Kola was about to shout to him that she lived there, but swallowed her words and looked on. “What happened?” she asked the cop as her voice quivered.

He ignored the question and continued to do his job of preventing anyone but law enforcement from passing through the area.

Kola looked beyond the cop and noticed a body sprawled out on the street, covered with a bloody sheet. She didn’t know who it was. Her heart was beating like a dubstep song. She saw them removing bodies from her stash house. Kola’s eyes widened with shock and worry.

Are they all dead? She turned to an onlooker and asked, “What happened here?”

“They killed everyone in that house, from my understanding,” the lady explained to Kola. “Sad too. It was only women living there. Found drugs and guns too.”

Kola felt weak and sick. Her entire crew, what was left of her drug supply, and her arsenal of weapons had been wiped out in the span of an hour.

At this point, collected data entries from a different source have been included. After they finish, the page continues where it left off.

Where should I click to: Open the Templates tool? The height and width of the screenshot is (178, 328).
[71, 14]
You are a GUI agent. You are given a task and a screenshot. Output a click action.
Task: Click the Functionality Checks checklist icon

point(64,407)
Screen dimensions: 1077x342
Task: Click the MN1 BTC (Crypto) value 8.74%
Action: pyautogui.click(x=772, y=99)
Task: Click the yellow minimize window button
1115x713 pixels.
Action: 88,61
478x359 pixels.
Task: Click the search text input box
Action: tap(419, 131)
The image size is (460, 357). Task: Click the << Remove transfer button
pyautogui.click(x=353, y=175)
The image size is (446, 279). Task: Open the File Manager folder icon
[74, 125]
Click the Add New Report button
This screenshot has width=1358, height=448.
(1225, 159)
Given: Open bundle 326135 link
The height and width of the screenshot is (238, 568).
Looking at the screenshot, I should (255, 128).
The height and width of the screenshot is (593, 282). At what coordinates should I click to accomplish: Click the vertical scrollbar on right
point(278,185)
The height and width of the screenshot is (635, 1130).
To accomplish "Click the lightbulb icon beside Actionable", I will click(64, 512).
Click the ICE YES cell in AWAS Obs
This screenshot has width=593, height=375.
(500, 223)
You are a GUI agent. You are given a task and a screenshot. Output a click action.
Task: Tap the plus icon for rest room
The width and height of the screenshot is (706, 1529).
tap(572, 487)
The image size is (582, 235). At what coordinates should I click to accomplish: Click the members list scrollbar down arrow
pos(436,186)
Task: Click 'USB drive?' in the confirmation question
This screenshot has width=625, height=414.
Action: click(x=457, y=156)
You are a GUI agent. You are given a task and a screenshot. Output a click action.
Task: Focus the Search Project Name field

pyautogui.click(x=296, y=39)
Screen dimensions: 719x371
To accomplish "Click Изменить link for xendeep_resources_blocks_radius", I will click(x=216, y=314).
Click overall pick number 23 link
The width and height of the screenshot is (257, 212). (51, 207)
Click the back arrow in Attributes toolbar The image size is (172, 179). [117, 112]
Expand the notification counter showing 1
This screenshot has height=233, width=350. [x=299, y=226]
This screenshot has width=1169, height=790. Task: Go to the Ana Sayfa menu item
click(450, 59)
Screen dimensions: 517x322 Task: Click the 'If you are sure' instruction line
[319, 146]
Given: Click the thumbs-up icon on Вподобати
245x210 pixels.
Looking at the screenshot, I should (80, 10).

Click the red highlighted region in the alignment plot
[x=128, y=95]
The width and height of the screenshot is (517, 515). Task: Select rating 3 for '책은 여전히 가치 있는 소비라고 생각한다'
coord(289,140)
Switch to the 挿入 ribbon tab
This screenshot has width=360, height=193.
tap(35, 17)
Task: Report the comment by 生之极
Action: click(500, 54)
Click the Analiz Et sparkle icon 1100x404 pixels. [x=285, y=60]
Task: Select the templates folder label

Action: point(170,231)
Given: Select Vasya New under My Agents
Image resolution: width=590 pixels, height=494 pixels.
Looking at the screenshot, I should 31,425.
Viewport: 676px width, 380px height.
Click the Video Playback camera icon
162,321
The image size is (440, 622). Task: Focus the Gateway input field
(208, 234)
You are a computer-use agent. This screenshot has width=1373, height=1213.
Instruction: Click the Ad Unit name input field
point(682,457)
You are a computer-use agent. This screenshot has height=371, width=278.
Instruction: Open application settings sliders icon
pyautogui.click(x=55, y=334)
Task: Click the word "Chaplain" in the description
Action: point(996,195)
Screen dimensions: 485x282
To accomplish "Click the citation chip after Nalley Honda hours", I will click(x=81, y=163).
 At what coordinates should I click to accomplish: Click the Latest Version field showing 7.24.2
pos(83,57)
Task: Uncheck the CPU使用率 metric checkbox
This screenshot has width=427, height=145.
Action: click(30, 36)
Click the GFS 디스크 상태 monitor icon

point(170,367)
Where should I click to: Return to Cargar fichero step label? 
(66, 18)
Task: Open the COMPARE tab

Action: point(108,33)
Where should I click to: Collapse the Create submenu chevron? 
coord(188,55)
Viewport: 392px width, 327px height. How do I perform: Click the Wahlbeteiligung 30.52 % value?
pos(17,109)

Kola retreated from the area and walked back to her car in a fog. She felt so lost. She drove away and rushed back to Harlem.

The storm clouds were now producing rain and thunder, and the ground was shaking underneath her. Kola felt the planet was about to swallow her whole, the walls around her closing in. She didn’t know where to go or who to turn to or trust.

As Kola drove aimlessly, she speculated that there was only one man behind the deaths—Edge. It had to be payback. They’d tried to take his life, but now he beat Kola to the punch and killed every single girl in her crew.

It was devastating for Kola, but she was determined to strike back. Edge had to go, and if Cross was involved with the killings, then he would be on her hit list too.